Besides the controversy over the Kirlian photographic images, there is also an ongoing desperate attempt by sceptics to prove that the image found on the Shroud of Turin is either a fake, or of someone who lived long after the time of Jesus.

It is very clear to me from all the factual evidence right up to last series of laboratory tests, that the shroud is genuine. The following facts are indisputable. The shroud is made of woven flax, the fibres of which are traceable to the Eastern Mediterranean or the Middle East. The stitching is identical to an artifact found at Masada in Israel, dated between 40 BC and AD 73. According to the geneticist, Gerard Verschuuren, his research team has found computer-driven ways of examining and extracting evidence from the shroud. The evidence, tends to confirm the Biblical and historical analysis. “The shroud is most effectively viewed and studied as a negative image of the body, using high-definition computer-aided photography and aerospace technologies for developing 3D images.”
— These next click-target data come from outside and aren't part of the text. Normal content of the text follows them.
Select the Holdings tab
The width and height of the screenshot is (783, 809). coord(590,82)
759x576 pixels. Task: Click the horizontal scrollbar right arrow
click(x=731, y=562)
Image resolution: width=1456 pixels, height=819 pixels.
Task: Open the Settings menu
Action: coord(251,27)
Shortly after the release of the Jesus Christ Super Star album by Andrew Lloyd Weber, with lyrics by Tim Rice, I was sitting in St George’s Cathedral, Cape Town, when unexpectedly I heard the words “Heal Thy Selves” ring out loudly and clearly. I believe Tim Rice was right. Jesus taught us through example parables how to heal ourselves and care for others… The teaching is very clear: ‘Judge not that you be not judged’, ‘love one another as I have loved you’, ‘turn the other cheek’ and, as quoted in Bruce Lipton’s book The Biology of Belief, in which he highlights Jesus’s response to the lady who touched the hem of his garment, “Woman, thy Faith hath made thee whole.” Blessings and take care.

Bon Voyage,

Jill Iggulden-Stevens

Jill Iggulden-Stevens

Odyssey‘s Founding Editor

“Curiosity may have killed the cat, but it serves me well – nothing ventured, nothing gained. Nevertheless, following one’s dreams certainly has its ups and downs, be it during ‘nine’ lives or several. On the Up Side, experience is a wise teacher and, when tuning in to our lessons, we can share with each other, bringing comfort and joy – while still around.”